1. The optimization method for TC encoder and decoder operation by using adaptive selection of the state diagrams size using the proposed decoding uncertainty parameter is proposed in this article.

2. In contrast to the known results, an adaptive choice of the state diagram size of TC encoder/decoder is carried out depending on the SNR in the channel and the values of normalized number of changes in the sign of the posterior-a priori LLF ratios about the transmitted data bits of the turbo code decoder.

3. We can see from the simulation analysis that, the proposed method selects the rational size of the state diagram of TC encoder/decoder to ensure the specified values of information reliability, which is confirmed by comparison with other simulation results.
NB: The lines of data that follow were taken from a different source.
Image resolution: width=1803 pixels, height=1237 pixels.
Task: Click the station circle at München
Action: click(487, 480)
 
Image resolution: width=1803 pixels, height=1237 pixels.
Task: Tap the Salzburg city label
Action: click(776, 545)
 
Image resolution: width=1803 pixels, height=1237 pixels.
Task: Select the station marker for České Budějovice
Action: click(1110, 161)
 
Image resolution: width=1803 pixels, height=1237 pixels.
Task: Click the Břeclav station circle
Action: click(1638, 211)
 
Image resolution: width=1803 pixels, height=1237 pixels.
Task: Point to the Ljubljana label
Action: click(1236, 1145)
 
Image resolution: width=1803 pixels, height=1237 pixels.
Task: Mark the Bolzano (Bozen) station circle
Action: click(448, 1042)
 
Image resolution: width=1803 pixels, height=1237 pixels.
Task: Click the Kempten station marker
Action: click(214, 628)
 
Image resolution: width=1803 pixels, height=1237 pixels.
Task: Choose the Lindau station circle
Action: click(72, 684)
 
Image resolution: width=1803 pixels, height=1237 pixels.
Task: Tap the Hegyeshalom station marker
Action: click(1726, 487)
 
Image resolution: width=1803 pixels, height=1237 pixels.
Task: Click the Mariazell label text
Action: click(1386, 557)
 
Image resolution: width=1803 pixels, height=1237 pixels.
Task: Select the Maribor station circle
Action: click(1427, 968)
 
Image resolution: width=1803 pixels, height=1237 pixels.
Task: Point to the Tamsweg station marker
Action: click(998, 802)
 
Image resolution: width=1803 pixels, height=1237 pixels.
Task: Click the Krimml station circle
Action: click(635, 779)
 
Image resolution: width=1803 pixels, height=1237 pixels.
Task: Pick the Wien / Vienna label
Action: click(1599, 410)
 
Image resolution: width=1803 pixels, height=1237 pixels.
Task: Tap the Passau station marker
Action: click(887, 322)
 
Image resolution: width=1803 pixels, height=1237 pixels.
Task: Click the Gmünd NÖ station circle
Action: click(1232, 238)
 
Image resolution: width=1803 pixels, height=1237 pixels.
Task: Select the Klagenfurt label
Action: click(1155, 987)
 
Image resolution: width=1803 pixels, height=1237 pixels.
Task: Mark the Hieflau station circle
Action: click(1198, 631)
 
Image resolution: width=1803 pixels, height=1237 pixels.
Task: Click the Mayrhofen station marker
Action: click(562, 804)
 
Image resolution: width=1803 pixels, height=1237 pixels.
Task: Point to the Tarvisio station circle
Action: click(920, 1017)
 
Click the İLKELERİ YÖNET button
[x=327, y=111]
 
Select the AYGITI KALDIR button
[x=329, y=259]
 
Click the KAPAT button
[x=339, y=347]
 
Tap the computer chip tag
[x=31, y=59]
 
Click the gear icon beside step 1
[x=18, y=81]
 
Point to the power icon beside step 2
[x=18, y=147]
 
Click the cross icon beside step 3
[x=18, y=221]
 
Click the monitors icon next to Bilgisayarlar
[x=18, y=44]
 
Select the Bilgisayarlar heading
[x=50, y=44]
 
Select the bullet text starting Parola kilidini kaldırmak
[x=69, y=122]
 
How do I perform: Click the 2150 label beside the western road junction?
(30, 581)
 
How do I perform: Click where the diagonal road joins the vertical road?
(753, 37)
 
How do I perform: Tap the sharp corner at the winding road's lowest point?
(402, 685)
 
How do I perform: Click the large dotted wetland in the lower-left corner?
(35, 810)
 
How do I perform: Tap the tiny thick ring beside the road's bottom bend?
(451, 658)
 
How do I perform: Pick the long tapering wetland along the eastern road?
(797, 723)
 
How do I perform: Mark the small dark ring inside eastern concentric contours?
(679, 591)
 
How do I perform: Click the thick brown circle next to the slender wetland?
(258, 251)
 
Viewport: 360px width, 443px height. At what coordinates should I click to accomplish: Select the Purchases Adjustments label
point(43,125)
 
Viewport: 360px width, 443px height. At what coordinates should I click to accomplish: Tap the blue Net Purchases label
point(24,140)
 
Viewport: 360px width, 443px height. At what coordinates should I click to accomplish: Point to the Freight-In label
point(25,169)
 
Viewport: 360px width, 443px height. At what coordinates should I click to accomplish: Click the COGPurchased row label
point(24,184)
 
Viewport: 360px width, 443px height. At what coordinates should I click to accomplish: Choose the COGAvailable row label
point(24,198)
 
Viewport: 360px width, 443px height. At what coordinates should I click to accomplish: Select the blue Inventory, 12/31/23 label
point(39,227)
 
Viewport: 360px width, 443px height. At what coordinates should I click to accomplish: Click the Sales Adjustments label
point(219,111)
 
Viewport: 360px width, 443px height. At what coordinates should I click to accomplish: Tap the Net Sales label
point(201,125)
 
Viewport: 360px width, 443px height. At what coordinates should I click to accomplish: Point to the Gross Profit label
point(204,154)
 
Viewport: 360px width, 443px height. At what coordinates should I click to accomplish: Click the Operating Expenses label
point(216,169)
4. The proposed method is a further development of the adaptive coding technologies without reducing the system capacity and differs from [10] in using various RSCC TC polynomials for adaptation. These polynomials define the required structure and size of the state diagram of the encoder and TC decoder, accordingly. In this case, the interleaver size is fixed. Both methods complement each other and can be used to provide the specified values of information reliability without reducing the path bandwidth of systems and mobile networks of 5G generation.

5. This method can be used in conjunction with other adaptation methods, for example, with the coding rate adaptation, the polynomials of component TC codes, in systems with multivariable adaptation operating under conditions of a priori uncertainty.